_Questions on the material_.
(a) Answer these questions from the transcript:
(i) What address does the transcript give for learning about the ad-free offering?
(ii) What time window does a Kaggle competition give participants to find a solution?
(iii) What can participants form in Kaggle?
(b) Reproduce the part of the transcript starting at "Can you talk" and ending at "is that like?".

*** Source document ***

As a thank you, we save you some time with an ad free feed, sprinkle in bonuses, like extended episodes and give you first access to the new stuff we dream up. Learn all about it at ChangeLog.com slash plus plus. You'll also find the link in your chapter data and show notes. Once again, that's changelog.com slash plus plus.

Check it out. We love you with us. So Christoph, as you were kind of leading in talking about your entry into the world of deep learning and your career shift to accommodate that and you're talking about kind of learning from Kaggle competitions and engaging in that. And then it was increasingly applicable in your professional life.

Can you talk a little bit about how that happens? Like when you're thinking about a Kaggle competition and you're now working in a job in this field, how did the two relate? How are Kaggle competitions relevant to solving real business problems in a real job and getting that synergy? What is that like?

What is the connection between the two like? I would say there are a lot of synergy aspects. So doing it, every competition is really very similar to doing a project at work, which is about performing first prototype. So in the Kaggle competition, you get like a problem, which you're not familiar with, often from a different domain can be from biology, can to from astrophysics, can be from chemistry, can be Bengali language, sign language, just so much different problems that you have no clue about when you start.

And then you have like three months time to find like the best possible solution and also compete with other data scientists. So like this prototype project characters, very similar. So you have like this three months time window, then you have a collaborative part. So in Kaggle, you can also form teams.

*** End of Source document ***
*** Stored data ***

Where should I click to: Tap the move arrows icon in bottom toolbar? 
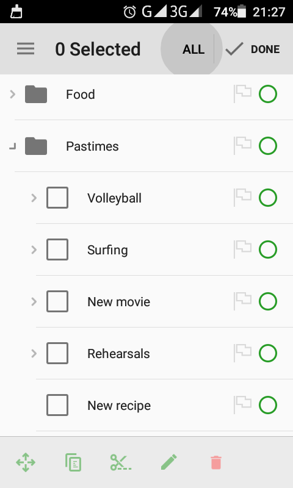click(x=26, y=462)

*** End of Stored data ***
*** Stored data ***

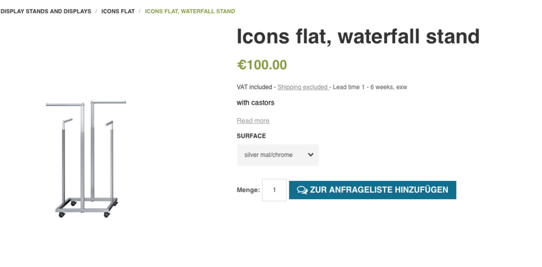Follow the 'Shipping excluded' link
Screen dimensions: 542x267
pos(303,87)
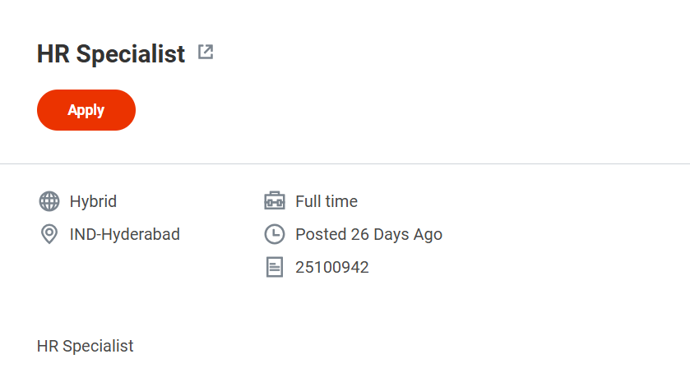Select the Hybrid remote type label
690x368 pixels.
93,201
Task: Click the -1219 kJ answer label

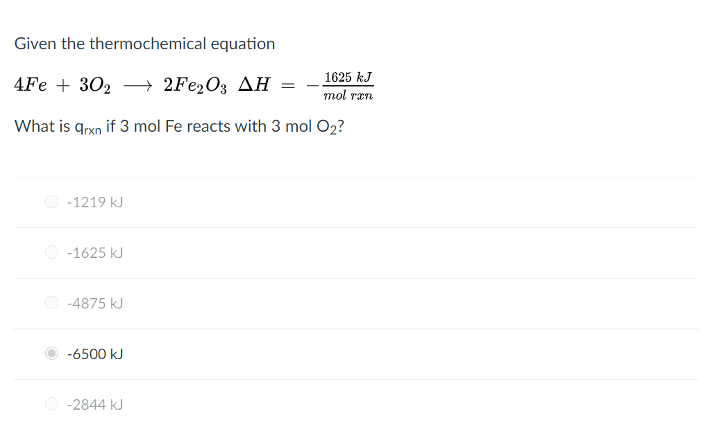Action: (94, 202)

*** End of Stored data ***

_Answers to the exercises_.
(a)
(i) ChangeLog.com slash plus plus
(ii) Three months
(iii) Teams

(b)
Can you talk a little bit about how that happens? Like when you're thinking about a Kaggle competition and you're now working in a job in this field, how did the two relate? How are Kaggle competitions relevant to solving real business problems in a real job and getting that synergy? What is that like?